Memasuki bulan Januari dan Februari, nuansa perayaan Imlek dan Cap Go Meh selalu menghiasi berbagai sudut kota. Di balik kemeriahan lampion dan barongsai, ada satu tradisi unik yang kerap menjadi sorotan, yaitu Tatung. Apa sebenarnya Tatung ini? Mengapa kehadirannya begitu memikat dalam perayaan Cap Go Meh?
Tatung, dalam bahasa Hakka, secara sederhana dapat diartikan sebagai seseorang yang dirasuki roh dewa atau leluhur. Lebih dari sekadar pertunjukan, Tatung adalah jembatan spiritual, di mana tubuh manusia menjadi perantara komunikasi antara alam manusia dan alam gaib.

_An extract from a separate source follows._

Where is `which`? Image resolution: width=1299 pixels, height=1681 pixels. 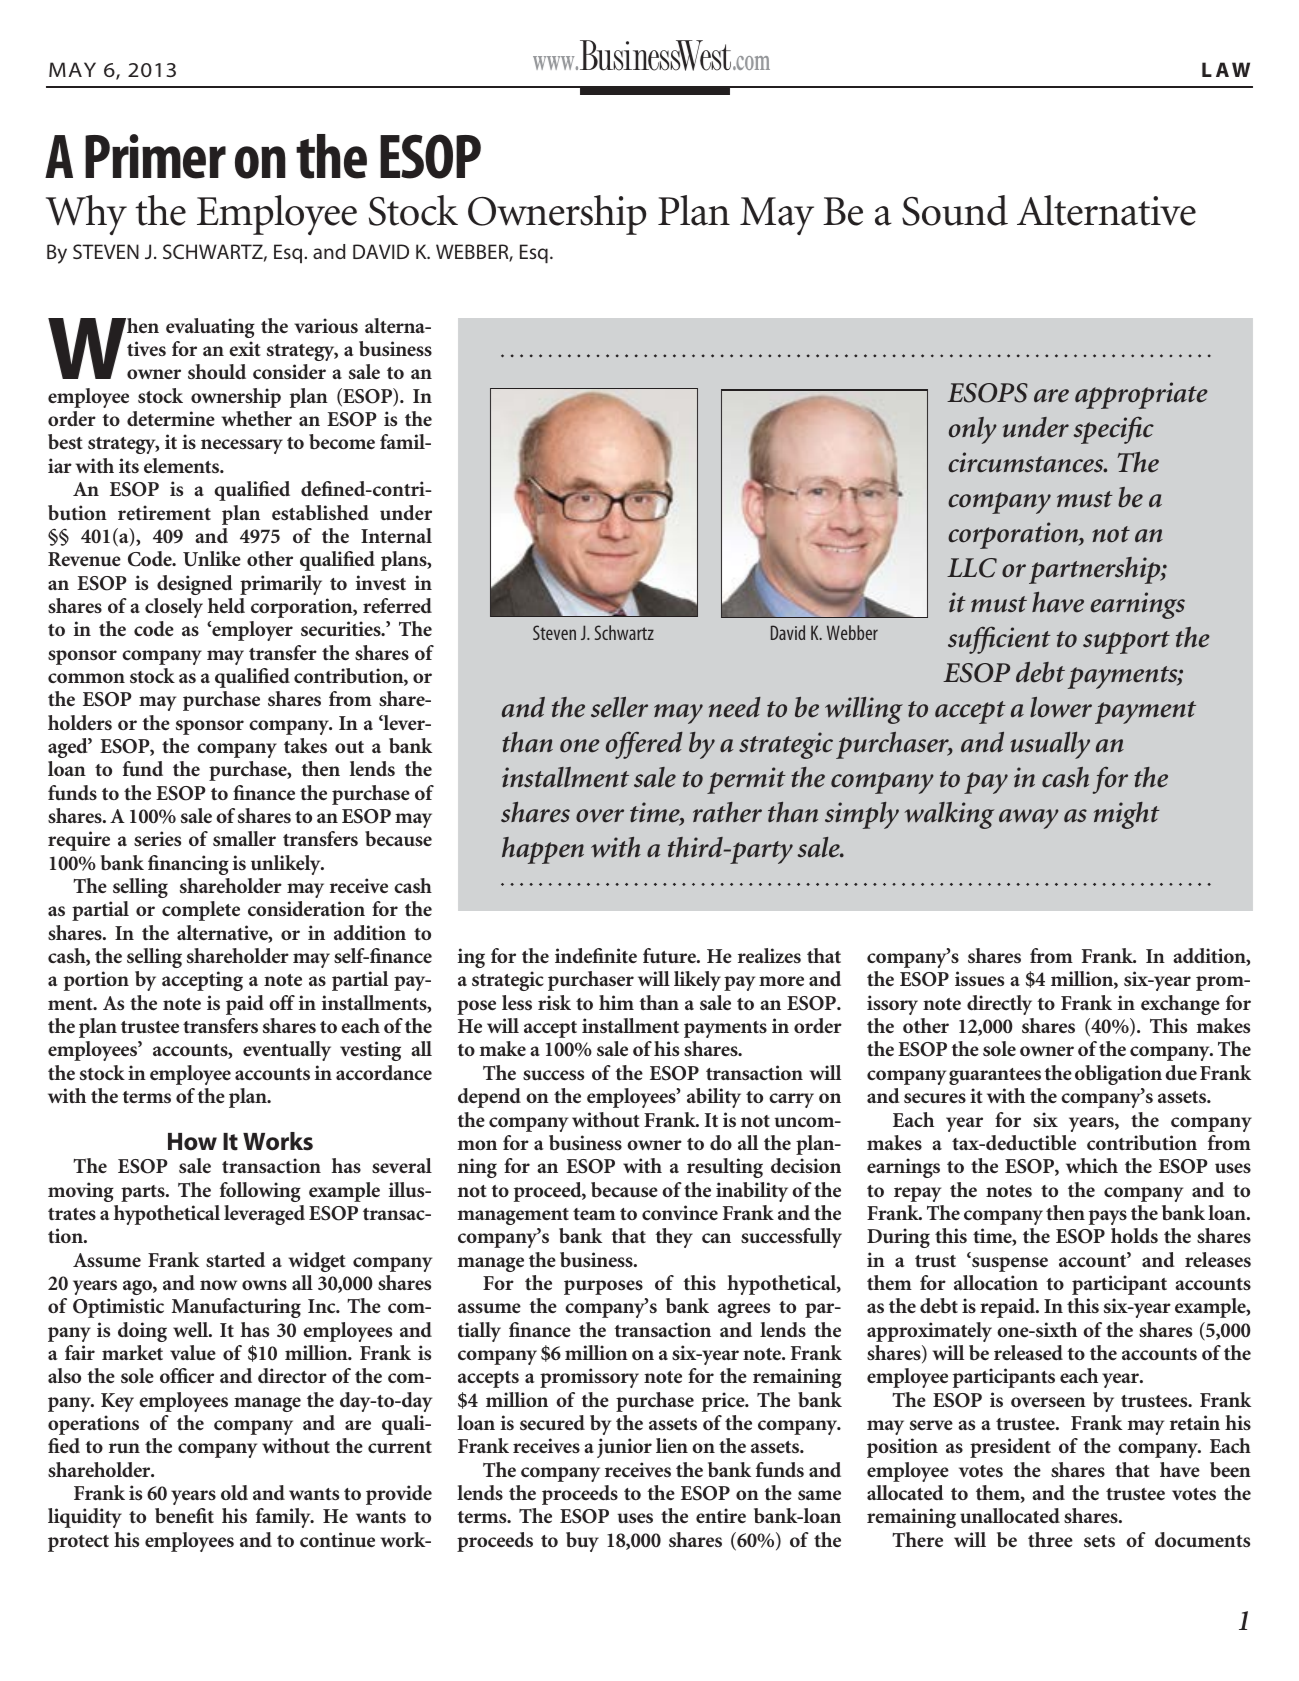
which is located at coordinates (1092, 1165).
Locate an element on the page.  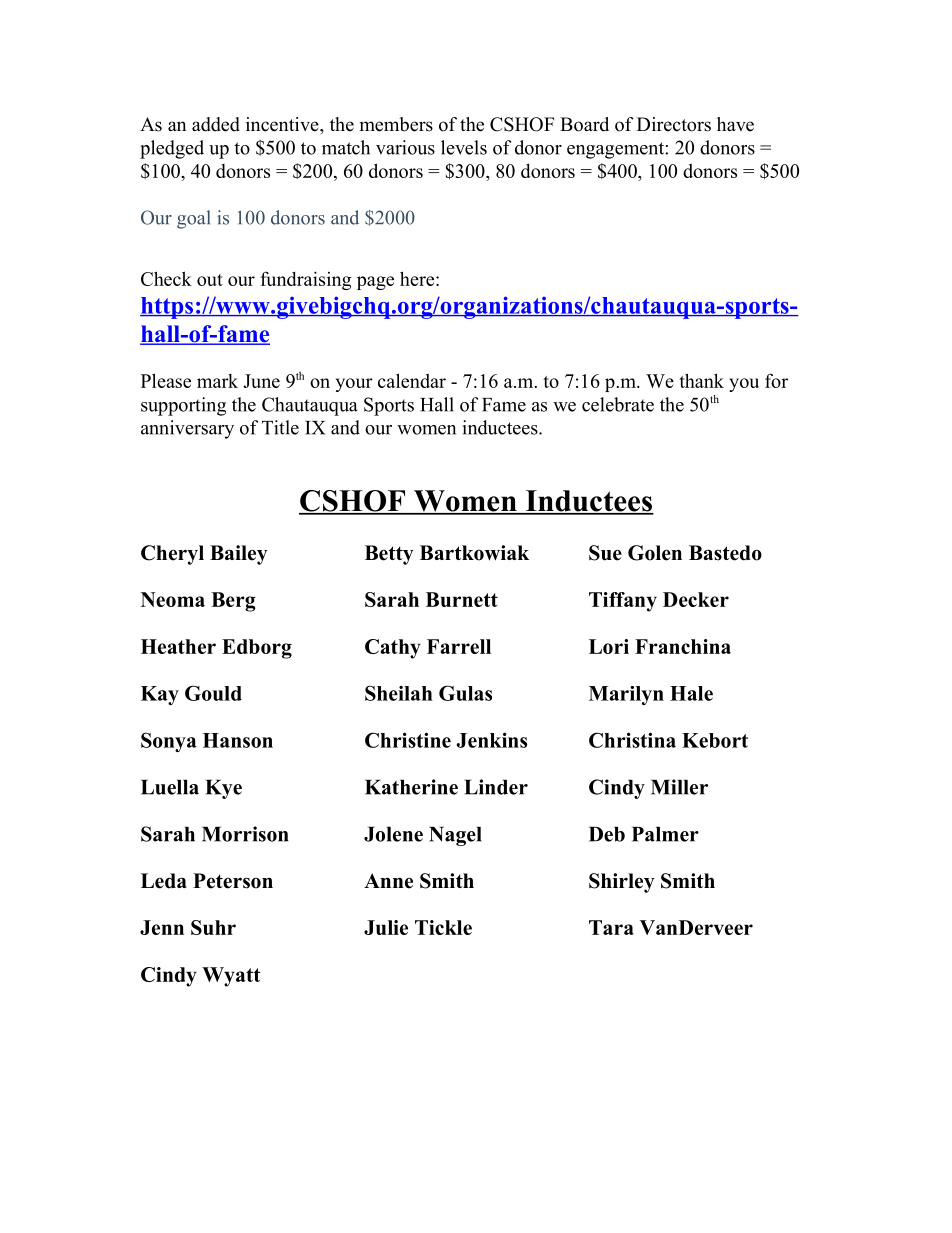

Tubuh mereka digunakan sebagai medium bagi roh dewa atau leluhur untuk hadir di tengah-tengah masyarakat. Proses ini bukanlah sekadar kesurupan biasa, melainkan sebuah ritual sakral yang melibatkan serangkaian persiapan dan praktik khusus.
Ritual Tatung diawali dengan pemanggilan roh dewa melalui mantra dan mudra khusus di altar. Roh yang terpanggil kemudian memasuki raga orang yang telah dipilih dan dipersiapkan secara khusus. Meskipun tradisi ini semakin langka di Tiongkok, tempat asalnya, namun di Indonesia, khususnya di Kalimantan Barat dan Bangka Belitung, tradisi ini masih lestari dan menjadi bagian tak terpisahkan dari perayaan Cap Go Meh.
Also Read
Kemeriahan pawai Cap Go Meh, yang seringkali dimeriahkan dengan naga, barongsai, kendaraan hias, lampion, dan pesta kembang api, akan terasa kurang tanpa kehadiran Tatung. Mereka hadir sebagai representasi kekuatan spiritual yang berinteraksi dengan dunia manusia. Di Ketapang, Kalimantan Barat, misalnya, pawai Tatung mampu menarik perhatian ribuan orang yang memadati jalanan. Kehadiran mereka bukan sekadar hiburan visual, tetapi juga membawa makna mendalam bagi masyarakat setempat.
Sejarah mencatat bahwa di Singkawang, tradisi Tatung pada perayaan Cap Go Meh dikaitkan dengan peringatan terbunuhnya Nek Miakng, seorang panglima Dayak yang berhasil menaklukkan tentara Republik Lan Fong Cina. Peristiwa ini kemudian diabadikan dalam ritual Tatung, menjadi pengingat akan keberanian dan perjuangan masa lalu.
Di luar perayaan Cap Go Meh, ritual Tatung juga dapat dilakukan di kelenteng sesuai dengan kebutuhan masyarakat. Masyarakat Tionghoa seringkali mendatangi Tatung untuk mencari jawaban atas berbagai persoalan hidup. Mereka mencari petunjuk tentang kesehatan, hari baik untuk pernikahan, nasihat untuk bisnis, atau masalah kehidupan lainnya. Tatung, dengan perantara roh dewa, diharapkan dapat memberikan solusi dan arahan yang bijak.
Persiapan menjadi Tatung tidaklah mudah. Mereka harus menjalani puasa vegetarian sehari sebelum ritual, sebagai bentuk penyucian diri. Ritual sembahyang dengan dupa atau hio juga dilakukan untuk menghormati dewa dan memohon kelancaran ritual. Mantra khusus, yang hanya diketahui oleh Tatung, kemudian dibacakan untuk memanggil roh dewa.
Setelah melalui proses tersebut, Tatung akan mengalami batuk-batuk atau bahkan muntah, menandakan bahwa roh dewa telah memasuki raganya. Dalam kondisi ini, secara tidak sadar, Tatung akan membantu orang-orang yang membutuhkan. Kehadiran mereka, dengan segala misterinya, menjadi bagian tak terpisahkan dari tradisi dan budaya yang memperkaya perayaan Cap Go Meh.
Lebih dari sekadar tontonan, Tatung adalah manifestasi dari kepercayaan, tradisi, dan kekayaan budaya yang patut kita lestarikan. Ia adalah pengingat akan koneksi kita dengan alam spiritual dan pentingnya menjaga harmoni antara dunia manusia dan dunia gaib. Di balik aksi yang mungkin terlihat mistis, ada pesan mendalam tentang keyakinan, harapan, dan kebersamaan.